# Geforce 8800GTX



## felixhupe (7. April 2007)

Bei mir ist es langsam mal zeit für einen neuen Rechner
Der eigentliche Kern des Rechners wird die neue GeForce 8800 GTX.
Aber ist die Wirklich so gut?
ich meine wegen dieser grafikkarte muss ich mir einen E6600+ DoulCore 
und Vista 64 bit kaufen
gibt es gleichwertige Grafikkarten die aber nicht so hoho CPU Leistungen benötigen
Ich freue mich auf eure antwort

FelixHupe


----------



## Raubkopierer (7. April 2007)

Naja... gleichwertige Grafikkarten gibt es nicht... sie ist die Beste... und selbst wenn es welche gäbe müsste auch dort die CPU angemessen proporzioniert sein...
Von 64bit möchte ich dir abraten, da du ja in erster Linie zocken möchtest und 64bit System mit Windows immer noch nicht richtige Treiber haben.
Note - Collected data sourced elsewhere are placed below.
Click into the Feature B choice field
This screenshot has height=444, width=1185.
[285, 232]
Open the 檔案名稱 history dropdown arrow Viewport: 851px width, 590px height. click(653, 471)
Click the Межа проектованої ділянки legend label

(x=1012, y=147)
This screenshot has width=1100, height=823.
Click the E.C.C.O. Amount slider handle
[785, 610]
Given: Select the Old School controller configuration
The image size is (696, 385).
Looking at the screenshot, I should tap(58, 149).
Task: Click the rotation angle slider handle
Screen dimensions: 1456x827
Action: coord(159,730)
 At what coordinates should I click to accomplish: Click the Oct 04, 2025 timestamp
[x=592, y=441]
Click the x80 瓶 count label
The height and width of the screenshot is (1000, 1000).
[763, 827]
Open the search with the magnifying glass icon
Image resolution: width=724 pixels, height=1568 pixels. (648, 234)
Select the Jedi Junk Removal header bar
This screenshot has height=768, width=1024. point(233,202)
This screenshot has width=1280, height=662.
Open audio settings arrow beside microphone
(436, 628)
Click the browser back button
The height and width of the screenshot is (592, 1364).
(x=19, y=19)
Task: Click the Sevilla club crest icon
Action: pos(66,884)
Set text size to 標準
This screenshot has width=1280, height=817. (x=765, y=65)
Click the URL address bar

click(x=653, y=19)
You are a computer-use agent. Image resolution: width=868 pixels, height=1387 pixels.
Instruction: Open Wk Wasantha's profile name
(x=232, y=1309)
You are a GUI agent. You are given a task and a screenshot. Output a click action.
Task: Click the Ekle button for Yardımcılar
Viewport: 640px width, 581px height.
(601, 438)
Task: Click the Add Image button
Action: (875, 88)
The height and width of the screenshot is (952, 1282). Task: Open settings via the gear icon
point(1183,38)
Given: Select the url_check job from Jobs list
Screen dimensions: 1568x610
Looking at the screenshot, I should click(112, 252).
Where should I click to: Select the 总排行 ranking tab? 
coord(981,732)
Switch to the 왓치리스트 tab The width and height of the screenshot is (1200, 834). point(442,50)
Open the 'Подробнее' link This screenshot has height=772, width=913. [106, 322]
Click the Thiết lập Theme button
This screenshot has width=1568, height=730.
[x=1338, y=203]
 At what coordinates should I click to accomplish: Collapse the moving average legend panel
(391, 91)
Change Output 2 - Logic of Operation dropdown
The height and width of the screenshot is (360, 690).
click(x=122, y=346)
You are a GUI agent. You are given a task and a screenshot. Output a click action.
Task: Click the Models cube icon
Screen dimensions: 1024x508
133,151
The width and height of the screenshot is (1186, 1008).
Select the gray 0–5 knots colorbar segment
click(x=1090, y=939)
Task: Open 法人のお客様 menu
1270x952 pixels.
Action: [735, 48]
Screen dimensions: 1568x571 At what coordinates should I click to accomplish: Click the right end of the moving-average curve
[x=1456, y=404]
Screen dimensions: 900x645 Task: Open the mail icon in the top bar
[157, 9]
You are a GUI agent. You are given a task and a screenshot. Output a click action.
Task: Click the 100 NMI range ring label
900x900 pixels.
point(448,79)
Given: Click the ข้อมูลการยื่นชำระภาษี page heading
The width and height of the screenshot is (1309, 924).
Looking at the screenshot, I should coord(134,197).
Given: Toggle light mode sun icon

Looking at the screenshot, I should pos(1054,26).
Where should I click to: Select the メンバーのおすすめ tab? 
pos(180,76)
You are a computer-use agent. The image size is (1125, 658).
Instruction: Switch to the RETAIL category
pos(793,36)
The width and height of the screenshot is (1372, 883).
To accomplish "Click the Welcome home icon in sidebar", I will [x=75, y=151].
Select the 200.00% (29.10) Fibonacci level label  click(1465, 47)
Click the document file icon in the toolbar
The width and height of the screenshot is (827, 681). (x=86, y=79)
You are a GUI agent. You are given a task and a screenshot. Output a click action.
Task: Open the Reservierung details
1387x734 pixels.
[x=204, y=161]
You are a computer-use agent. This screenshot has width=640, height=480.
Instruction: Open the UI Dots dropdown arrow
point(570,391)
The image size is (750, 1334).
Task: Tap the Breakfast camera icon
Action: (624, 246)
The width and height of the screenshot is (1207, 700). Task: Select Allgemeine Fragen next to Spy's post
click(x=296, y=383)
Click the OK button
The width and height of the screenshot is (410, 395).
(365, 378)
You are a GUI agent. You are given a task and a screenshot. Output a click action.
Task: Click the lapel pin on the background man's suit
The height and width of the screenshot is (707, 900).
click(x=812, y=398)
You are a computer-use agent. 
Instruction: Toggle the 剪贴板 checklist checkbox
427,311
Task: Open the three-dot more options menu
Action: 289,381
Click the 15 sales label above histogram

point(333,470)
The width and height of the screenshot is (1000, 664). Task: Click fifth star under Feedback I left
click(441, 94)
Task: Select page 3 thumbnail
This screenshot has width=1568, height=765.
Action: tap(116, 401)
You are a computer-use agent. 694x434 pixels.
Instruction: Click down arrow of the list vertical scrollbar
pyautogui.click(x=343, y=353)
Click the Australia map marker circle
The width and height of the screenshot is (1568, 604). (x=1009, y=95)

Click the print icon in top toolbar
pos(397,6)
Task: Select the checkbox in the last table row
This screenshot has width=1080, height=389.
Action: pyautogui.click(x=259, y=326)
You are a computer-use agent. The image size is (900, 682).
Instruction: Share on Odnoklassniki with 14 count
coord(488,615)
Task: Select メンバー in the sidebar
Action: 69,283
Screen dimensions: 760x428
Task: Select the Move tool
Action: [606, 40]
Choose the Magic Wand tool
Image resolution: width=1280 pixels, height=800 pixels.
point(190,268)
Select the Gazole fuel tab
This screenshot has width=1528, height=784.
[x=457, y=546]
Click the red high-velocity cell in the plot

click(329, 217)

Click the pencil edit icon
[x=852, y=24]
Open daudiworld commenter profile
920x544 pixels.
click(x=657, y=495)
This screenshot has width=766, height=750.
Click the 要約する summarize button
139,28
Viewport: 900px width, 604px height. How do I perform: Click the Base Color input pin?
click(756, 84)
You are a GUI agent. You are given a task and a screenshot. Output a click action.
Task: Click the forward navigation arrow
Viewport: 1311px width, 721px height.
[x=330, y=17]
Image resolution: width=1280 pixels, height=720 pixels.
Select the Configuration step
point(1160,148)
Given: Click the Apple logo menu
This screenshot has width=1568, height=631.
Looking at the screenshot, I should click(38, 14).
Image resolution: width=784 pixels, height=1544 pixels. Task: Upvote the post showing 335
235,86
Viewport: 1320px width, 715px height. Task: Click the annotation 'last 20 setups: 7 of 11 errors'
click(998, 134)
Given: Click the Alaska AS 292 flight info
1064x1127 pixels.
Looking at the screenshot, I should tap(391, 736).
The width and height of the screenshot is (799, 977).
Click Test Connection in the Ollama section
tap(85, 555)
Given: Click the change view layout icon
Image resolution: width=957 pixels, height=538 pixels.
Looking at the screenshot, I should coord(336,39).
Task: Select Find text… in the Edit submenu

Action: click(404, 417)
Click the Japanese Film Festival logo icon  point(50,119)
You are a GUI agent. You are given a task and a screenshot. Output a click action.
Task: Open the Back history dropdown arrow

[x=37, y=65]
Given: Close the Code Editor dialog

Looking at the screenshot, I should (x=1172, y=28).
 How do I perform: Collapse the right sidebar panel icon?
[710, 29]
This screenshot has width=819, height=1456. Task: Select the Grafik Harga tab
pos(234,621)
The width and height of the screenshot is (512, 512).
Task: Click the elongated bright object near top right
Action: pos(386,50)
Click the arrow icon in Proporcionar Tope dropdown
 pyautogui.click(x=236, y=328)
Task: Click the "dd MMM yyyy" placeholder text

Devise: Arbeiten, die etwa viel Ram benötigen -> 64bit OS; Spiele -> 32bit noch ausreichend und nur zu empfehlen.
Auch möchte ich dir ans Herz legen die eine Systembuilder zu kaufen... die sind wesentlich billiger, da die ja ach so hübsche Verpackung *g* fehlt und du keinen kostenfreien Support von Microsoft erhältst (mal ernsthaft? 300€ mehr für eine Hotline, die in 2Jahren eingestellt wird und du kaum anrufen wirst?) Wenn du mal ein ernstes Problem hast tuts auch die 0900er... die haben da wirklich überraschend fähige Leute... besser als bei den OEM-Hotlines *fg*
Auch könntest du überlegen, evtl. nur die GTS mit 620MB zu nehmen... und dafür evtl. einen besser Conroe oder mehr bzw. schnelleren DDR2-Ram...


----------



## Matthias Reitinger (7. April 2007)

felixhupe hat gesagt.:


> Aber ist die Wirklich so gut?


Sie ist derzeit die schnellste DirectX-10-Grafikkarte, die es auf dem freien Markt zu kaufen gibt. Ich würde allerdings noch etwas abwarten, da AMD/ATI in Kürze mit dem R600 ihr neues Grafik-Flaggschiff enthüllt.



felixhupe hat gesagt.:


> ich meine wegen dieser grafikkarte muss ich mir einen E6600+ DoulCore
> und Vista 64 bit kaufen


Wer hat dir denn diesen Bären aufgebunden? Du kannst eine 8800GTX auch problemlos mit Windows XP und einem E4300 verwenden. Wenn du auf DirectX 10 angewiesen bist, musst du allerdings auf Windows Vista umsteigen. Da es aber momentan bis auf einige Techdemos noch keine (Spiele-)Software gibt, die von DirectX 10 profitieren würde, besteht dazu momentan noch kein zwingender Grund.



felixhupe hat gesagt.:


> gibt es gleichwertige Grafikkarten die aber nicht so hoho CPU Leistungen benötigen


Eine Grafikkarte an sich benötigt keine CPU-Leistung (außer vielleicht für die Treiberschicht, aber das ist vernachlässigbar). Was du meinst, sind bestimmte Spiele, die viel CPU-Leistung brauchen, wenn man sie mit den höchsten Einstellungen flüssig darstellen lassen will. Da hilft dir aber eine andere Grafikkarte auch nichts – abgesehen davon, dass es eine gleichwertige momentan sowieso nicht gibt (s.o.)

Grüße,
Matthias


----------



## felixhupe (10. April 2007)

mir wurde gesagt das die GTX  auf Vista optimiert ist


----------



## Radhad (10. April 2007)

Matthias Reitinger hat gesagt.:


> Eine Grafikkarte an sich benötigt keine CPU-Leistung (außer vielleicht für die Treiberschicht, aber das ist vernachlässigbar). Was du meinst, sind bestimmte Spiele, die viel CPU-Leistung brauchen, wenn man sie mit den höchsten Einstellungen flüssig darstellen lassen will. Da hilft dir aber eine andere Grafikkarte auch nichts – abgesehen davon, dass es eine gleichwertige momentan sowieso nicht gibt (s.o.)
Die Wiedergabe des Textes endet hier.